►

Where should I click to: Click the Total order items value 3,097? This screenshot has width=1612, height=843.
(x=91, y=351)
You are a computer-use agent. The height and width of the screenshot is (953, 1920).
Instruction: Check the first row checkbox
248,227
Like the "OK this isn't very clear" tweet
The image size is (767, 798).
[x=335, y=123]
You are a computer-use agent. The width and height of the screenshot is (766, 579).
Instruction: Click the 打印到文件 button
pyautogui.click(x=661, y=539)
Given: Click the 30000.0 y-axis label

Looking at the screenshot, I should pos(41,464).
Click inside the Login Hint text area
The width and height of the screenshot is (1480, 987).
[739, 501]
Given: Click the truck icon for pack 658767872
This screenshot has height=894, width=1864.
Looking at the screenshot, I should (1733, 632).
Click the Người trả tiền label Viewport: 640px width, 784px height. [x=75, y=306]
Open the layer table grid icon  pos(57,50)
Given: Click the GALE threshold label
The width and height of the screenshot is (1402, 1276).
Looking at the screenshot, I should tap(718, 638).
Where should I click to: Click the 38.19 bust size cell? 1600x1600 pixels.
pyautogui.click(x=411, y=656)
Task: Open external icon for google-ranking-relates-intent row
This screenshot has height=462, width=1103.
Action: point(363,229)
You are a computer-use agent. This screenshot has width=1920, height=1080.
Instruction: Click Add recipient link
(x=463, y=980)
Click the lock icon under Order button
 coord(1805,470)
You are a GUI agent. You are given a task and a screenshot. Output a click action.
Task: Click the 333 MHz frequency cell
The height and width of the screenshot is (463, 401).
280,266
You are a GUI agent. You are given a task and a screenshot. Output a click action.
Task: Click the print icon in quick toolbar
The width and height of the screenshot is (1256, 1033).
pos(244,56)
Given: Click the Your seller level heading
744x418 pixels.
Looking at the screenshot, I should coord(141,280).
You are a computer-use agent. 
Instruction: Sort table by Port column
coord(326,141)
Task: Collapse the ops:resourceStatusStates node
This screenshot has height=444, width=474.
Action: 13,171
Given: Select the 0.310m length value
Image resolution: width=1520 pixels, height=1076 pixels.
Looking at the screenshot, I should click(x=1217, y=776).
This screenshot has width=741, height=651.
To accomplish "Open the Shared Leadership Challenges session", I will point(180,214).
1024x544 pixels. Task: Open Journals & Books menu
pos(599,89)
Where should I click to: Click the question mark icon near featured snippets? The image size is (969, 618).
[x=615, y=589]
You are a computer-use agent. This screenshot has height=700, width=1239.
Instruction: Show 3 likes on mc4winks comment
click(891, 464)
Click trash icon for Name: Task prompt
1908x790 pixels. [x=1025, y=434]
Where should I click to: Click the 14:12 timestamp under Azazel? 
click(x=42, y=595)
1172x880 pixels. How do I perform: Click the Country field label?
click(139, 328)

◄

TASK DESCRIPTION | Retype the entries exactly; leave nothing out.

TASK ANSWER |
Where should I click to: Click the Total order items value 3,097? This screenshot has width=1612, height=843.
(x=91, y=351)
You are a computer-use agent. The height and width of the screenshot is (953, 1920).
Instruction: Check the first row checkbox
248,227
Like the "OK this isn't very clear" tweet
The image size is (767, 798).
[x=335, y=123]
You are a computer-use agent. The width and height of the screenshot is (766, 579).
Instruction: Click the 打印到文件 button
pyautogui.click(x=661, y=539)
Given: Click the 30000.0 y-axis label

Looking at the screenshot, I should pos(41,464).
Click inside the Login Hint text area
The width and height of the screenshot is (1480, 987).
[739, 501]
Given: Click the truck icon for pack 658767872
This screenshot has height=894, width=1864.
Looking at the screenshot, I should (1733, 632).
Click the Người trả tiền label Viewport: 640px width, 784px height. [x=75, y=306]
Open the layer table grid icon  pos(57,50)
Given: Click the GALE threshold label
The width and height of the screenshot is (1402, 1276).
Looking at the screenshot, I should tap(718, 638).
Where should I click to: Click the 38.19 bust size cell? 1600x1600 pixels.
pyautogui.click(x=411, y=656)
Task: Open external icon for google-ranking-relates-intent row
This screenshot has height=462, width=1103.
Action: point(363,229)
You are a computer-use agent. This screenshot has width=1920, height=1080.
Instruction: Click Add recipient link
(x=463, y=980)
Click the lock icon under Order button
 coord(1805,470)
You are a GUI agent. You are given a task and a screenshot. Output a click action.
Task: Click the 333 MHz frequency cell
The height and width of the screenshot is (463, 401).
280,266
You are a GUI agent. You are given a task and a screenshot. Output a click action.
Task: Click the print icon in quick toolbar
The width and height of the screenshot is (1256, 1033).
pos(244,56)
Given: Click the Your seller level heading
744x418 pixels.
Looking at the screenshot, I should coord(141,280).
You are a computer-use agent. 
Instruction: Sort table by Port column
coord(326,141)
Task: Collapse the ops:resourceStatusStates node
This screenshot has height=444, width=474.
Action: 13,171
Given: Select the 0.310m length value
Image resolution: width=1520 pixels, height=1076 pixels.
Looking at the screenshot, I should click(x=1217, y=776).
This screenshot has width=741, height=651.
To accomplish "Open the Shared Leadership Challenges session", I will point(180,214).
1024x544 pixels. Task: Open Journals & Books menu
pos(599,89)
Where should I click to: Click the question mark icon near featured snippets? The image size is (969, 618).
[x=615, y=589]
You are a computer-use agent. This screenshot has height=700, width=1239.
Instruction: Show 3 likes on mc4winks comment
click(891, 464)
Click trash icon for Name: Task prompt
1908x790 pixels. [x=1025, y=434]
Where should I click to: Click the 14:12 timestamp under Azazel? 
click(x=42, y=595)
1172x880 pixels. How do I perform: Click the Country field label?
click(139, 328)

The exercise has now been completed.